更に、イギリス関連の麻薬絡み事件であること、そして、イギリスから中国司法への非難がなされていることによって、かつてのアヘン戦争の“トラウマ”が刺激されているとも。
****イギリス人処刑を強行した中国の論理*****
中国の司法当局がとりわけ脆弱に見える事件が頻発していただけに、この一件は彼らが多少なりとも自尊心を取り戻すチャンスを与えたかのようだ。
12月29日に刑が執行されると、イギリスでは非難の声が巻き起こった。ゴードン・ブラウン英首相や閣僚、シャイフの家族などが、過去に精神疾患を患ったことを理由にシャイフの減刑を中国政府に求めていたからだ。
中国側は、精神疾患の病歴を示す証拠はなく、中国で精神鑑定を行うことも拒否した。本当は、真実を知る必要がなかったのだろう。この死刑は中国にとって有益なものだったからだ。
執行後、遺憾の念がないことを示すように、中国公安当局はアフガニスタン籍の2人とパキスタン籍の2人を麻薬密輸容疑で逮捕。場合によっては、彼らも極刑を受ける可能性があるとした。
政府の厳格な姿勢の背景には、過去6週間近くにわたって次々と異常な殺人事件が発生していることがある。湖南省では12月12日、出稼ぎから帰省していた男性が親族をナタなどで襲い、家屋に放火して少なくとも11人を殺害した。
河北省では、口論を根にもった男性が7人の親類を鈍器で殺害した後、飛び降り自殺した。北京郊外では、新年の宴席で5人が殺される事件が発生。目撃証言によれば、被害者には容疑者の恋人や妊娠中の女性も含まれるという。
何事も思いどおりになるというイメージを国民に与えたい中国政府の意思に反し、次々と巻き起こる残忍な事件は国家の自信を揺るがせている。

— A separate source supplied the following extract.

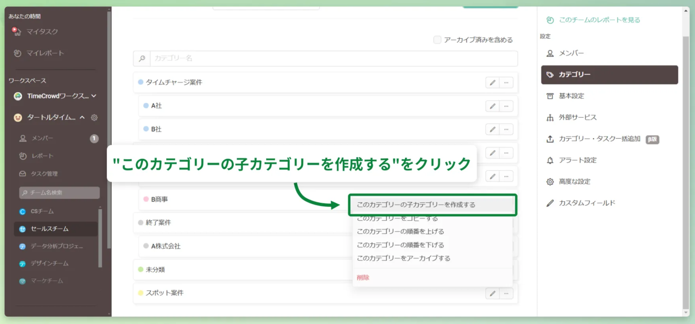695x324 pixels.
Task: Click gear icon next to タートルタイム team
Action: coord(94,117)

シャイフの家族が主張していたように、彼は麻薬ディーラーにだまされて運び屋にされただけかもしれない。麻薬ディーラーは、シャイフが世界平和を願って作った歌をレコーディング契約すると約束していたという。
しかし中国政府はシャイフを死刑にすることで、人々にこう訴えた。あなたたちを敵から守るため、われわれは最善の策をとる。その敵がナタをもった殺人鬼だろうと、スーツケースに麻薬を詰めた密輸犯だろうと。
同時に中国政府は、シャイフを精神障害者以上の存在に仕立て上げた。彼の母国イギリスで解放を求める声が高まったことで、中国政府は「トラウマ」を刺激された。イギリスの帝国主義とアヘン戦争をめぐるトラウマだ。
19世紀半ばのこの戦争は「国家の恥」とされ、中国の子供たちは学校でこう教わる。中国にとって恥ずべき軍事的敗北であり、香港をイギリスに譲渡する結果を招き、アヘン中毒を蔓延させ、中国でのイギリスの治外法権を認めることになった。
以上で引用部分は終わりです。